Consorts of the Caliphs — a history through the writings of thirty-nine women — is the newest Library of Arabic Literature title, officially forthcoming next month. A consciously non-canonical and collaborative effort, the book was discussed at several points during last Saturday’s LAL workshop, “A Corpus Not a Canon“:
After a start, the translation languished. But it was not forgotten: When Philip Kennedy wrote the grant proposal for the LAL, a note was added about a Consorts translation. Yet it was again lost among the proliferation of projects.
Still, the idea persisted: In December 2012, several LAL editors met in Abu Dhabi, along with poet Richard Sieburth, to discuss the writings of Consorts and to talk about the collaborative and reader-focused nature of what they were attempting. Over the last few years, each of the LAL editors has contributed in some way to the project. Now, in the spring of 2015, the book is finally ready.
During his Saturday presentation, LAL Executive Editor Shawkat Toorawa said Consorts could be viewed “not exactly as a manifesto, but as a way of saying, ‘This is what we think.'”
What Team LAL thinks, according to Toorawa, can be seen in part on the book’s crowded cover. It credits Ibn al-Saʿi (d. 1276 AD) with the original composition, but also credits editing by Toorawa, translations by all the LAL editors, an introduction by Julia Bray, and a foreword by Marina Warner.
According to Toorawa, “This is how we feel about the vision, about editing, about translating, about collaboration, and about taking something otherwise little-known and making it part of a conversation.”
Riffing off the workshop’s title, Toorawa added: “Neither a corpus nor a canon.”
The many names on the cover make it clear both that there “are many ways of doing this work” and that the group feels collaboration “doesn’t devalue a text, it adds value.”
The thirteenth-century compilation was well-known in its time, according to Kennedy. But later, Joe Lowry said, it “left less of a footprint in the tradition.” The 2015 editing and translation takes these women’s voices back from a position of relative obscurity. For reasons good and bad, there will almost certainly be of interest from outside the field.
Julia Bray described the volume’s poetry as “one very period-specific kind of women’s poetry,” which “belongs to a very elaborate culture in which lots and lots of luxury objects are produced and traded.” Women slaves lived among, and were among, these luxury objects. The poems represented the “kind of things that a woman poet can produce, and is expected to produce, and does produce in a situation where she is meant to be entertaining, witty, and able to respond as a virtuoso to any situation.”
But the book is not written or compiled by any of these women. “This is a book by a historian…who wrote in many different formats, and I suppose you could say genres,” Bray said. “No doubt, as a historian, he would’ve considered this book a kind of history.”
As a historian, Ibn al-Sa’i is known to have chronicled the academic and political elites of his city, including the lives of women. In Consorts, Ibn al-Saʿi attempts to make a connection between the lives and writings of the powerful wives in his time and the lovers of Baghdad’s “Golden Age.”
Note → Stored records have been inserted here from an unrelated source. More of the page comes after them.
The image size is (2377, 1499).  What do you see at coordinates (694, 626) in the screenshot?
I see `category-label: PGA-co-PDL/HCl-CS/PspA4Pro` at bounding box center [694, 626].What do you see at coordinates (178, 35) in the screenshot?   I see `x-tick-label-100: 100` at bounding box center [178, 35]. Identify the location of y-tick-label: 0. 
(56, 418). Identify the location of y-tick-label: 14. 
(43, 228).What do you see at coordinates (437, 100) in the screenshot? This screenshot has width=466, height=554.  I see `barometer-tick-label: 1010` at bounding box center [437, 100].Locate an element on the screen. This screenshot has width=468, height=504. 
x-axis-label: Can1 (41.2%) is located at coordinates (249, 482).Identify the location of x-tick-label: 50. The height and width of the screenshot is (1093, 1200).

“Modern historians, I think, would probably pooh-pooh it as a work of history, and I think they would be quite wrong to do so,” Bray said. “There is a certain mindset about modern historians of the Middle East which is extremely insensitive to questions of genre and mode, and thereby jettisons an awful lot of vital intellectual and cultural history.”
“Although it looks something of a trifle in terms of its number of pages, it is an…intellectual engagement with very diverse material and very diverse purposes for the writing of history.”
For those who are interested, it looks like the book is available now through the NYU Press website.